Mohomede Saide

“Moçambique precisa de uma força motriz que guie o país”

Especialista em Desenvolvimento Rural e Sustentabilidade, Mohomede Saide está a completar o doutoramento em Évora com uma bolsa Gulbenkian. Conheça os seus planos para mudar o mundo, a começar por Moçambique.
27 abr 2023 8 min
Histórias de Bolseiros

Natural do extremo norte de Moçambique, da cidade de Pemba, Mohomede nasceu e cresceu no bairro de Paquite.
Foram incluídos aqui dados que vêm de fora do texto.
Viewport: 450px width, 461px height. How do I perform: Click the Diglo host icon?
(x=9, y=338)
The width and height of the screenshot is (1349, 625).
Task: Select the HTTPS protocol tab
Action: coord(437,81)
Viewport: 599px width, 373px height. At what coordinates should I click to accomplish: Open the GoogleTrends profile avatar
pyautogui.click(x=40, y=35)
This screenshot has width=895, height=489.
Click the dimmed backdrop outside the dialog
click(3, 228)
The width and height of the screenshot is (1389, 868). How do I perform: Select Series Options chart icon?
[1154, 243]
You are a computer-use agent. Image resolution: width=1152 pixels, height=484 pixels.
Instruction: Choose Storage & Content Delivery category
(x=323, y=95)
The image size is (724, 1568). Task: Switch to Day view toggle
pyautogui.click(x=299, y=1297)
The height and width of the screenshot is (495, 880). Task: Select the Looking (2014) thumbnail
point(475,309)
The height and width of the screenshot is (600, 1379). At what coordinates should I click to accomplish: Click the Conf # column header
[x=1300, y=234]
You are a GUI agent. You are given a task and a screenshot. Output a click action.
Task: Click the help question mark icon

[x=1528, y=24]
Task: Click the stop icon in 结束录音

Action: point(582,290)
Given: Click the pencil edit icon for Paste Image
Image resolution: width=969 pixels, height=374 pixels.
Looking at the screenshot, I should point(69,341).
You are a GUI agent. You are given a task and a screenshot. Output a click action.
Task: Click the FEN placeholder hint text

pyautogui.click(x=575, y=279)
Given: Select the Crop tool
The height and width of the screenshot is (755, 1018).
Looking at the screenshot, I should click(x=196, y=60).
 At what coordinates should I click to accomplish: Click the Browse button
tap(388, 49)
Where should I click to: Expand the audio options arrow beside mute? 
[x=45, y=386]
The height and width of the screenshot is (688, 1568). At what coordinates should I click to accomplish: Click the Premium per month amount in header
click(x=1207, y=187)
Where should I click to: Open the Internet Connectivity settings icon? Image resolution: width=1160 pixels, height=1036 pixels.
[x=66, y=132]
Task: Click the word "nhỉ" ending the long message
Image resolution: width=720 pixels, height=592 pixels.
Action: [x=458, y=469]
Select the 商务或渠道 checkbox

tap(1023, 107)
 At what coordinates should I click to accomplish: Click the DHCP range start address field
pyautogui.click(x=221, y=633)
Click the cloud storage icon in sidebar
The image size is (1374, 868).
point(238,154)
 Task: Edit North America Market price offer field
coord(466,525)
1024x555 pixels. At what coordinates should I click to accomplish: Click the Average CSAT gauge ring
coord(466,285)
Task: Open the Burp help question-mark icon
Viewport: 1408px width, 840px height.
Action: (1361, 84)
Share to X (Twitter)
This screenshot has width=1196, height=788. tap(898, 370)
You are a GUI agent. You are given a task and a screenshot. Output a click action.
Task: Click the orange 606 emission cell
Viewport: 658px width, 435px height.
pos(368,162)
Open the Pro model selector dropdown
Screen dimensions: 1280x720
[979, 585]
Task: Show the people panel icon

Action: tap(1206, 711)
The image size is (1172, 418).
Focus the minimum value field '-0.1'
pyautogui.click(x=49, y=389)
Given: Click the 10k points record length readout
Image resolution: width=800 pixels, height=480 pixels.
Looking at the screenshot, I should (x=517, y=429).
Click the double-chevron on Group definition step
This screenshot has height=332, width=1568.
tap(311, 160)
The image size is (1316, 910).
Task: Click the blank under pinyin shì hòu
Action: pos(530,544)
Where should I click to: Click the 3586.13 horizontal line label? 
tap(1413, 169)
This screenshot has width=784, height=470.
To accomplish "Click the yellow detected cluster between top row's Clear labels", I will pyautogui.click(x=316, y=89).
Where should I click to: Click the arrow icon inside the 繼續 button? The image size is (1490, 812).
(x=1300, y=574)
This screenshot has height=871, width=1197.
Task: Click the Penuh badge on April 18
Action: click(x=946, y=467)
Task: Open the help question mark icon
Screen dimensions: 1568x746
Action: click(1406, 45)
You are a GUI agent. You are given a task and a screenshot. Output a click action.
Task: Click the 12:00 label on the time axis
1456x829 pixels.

Em Pemba completou os estudos básicos e, a partir daí, não mais parou: licenciou-se em Sociologia, em Maputo, e fez o mestrado em Desenvolvimento Rural no Brasil, em Porto Alegre.

Em 2021, recebeu uma Bolsa Gulbenkian para fazer um doutoramento em Agronegócios e Sustentabilidade na Universidade de Évora, cujo tema da dissertação é “Estudo de Práticas de Adaptação à mudança climática em Agricultores Associados no Sul de Moçambique”. Em fase de investigação e colheita de dados, Mohomede Saíde revelou-nos os seus planos nesta conversa que decorreu à distância a partir do seu país-natal.

És licenciado em Sociologia, mestre em Desenvolvimento Rural e agora estás a fazer um doutoramento em Agronegócios e Sustentabilidade. Porque te interessaste por estas áreas?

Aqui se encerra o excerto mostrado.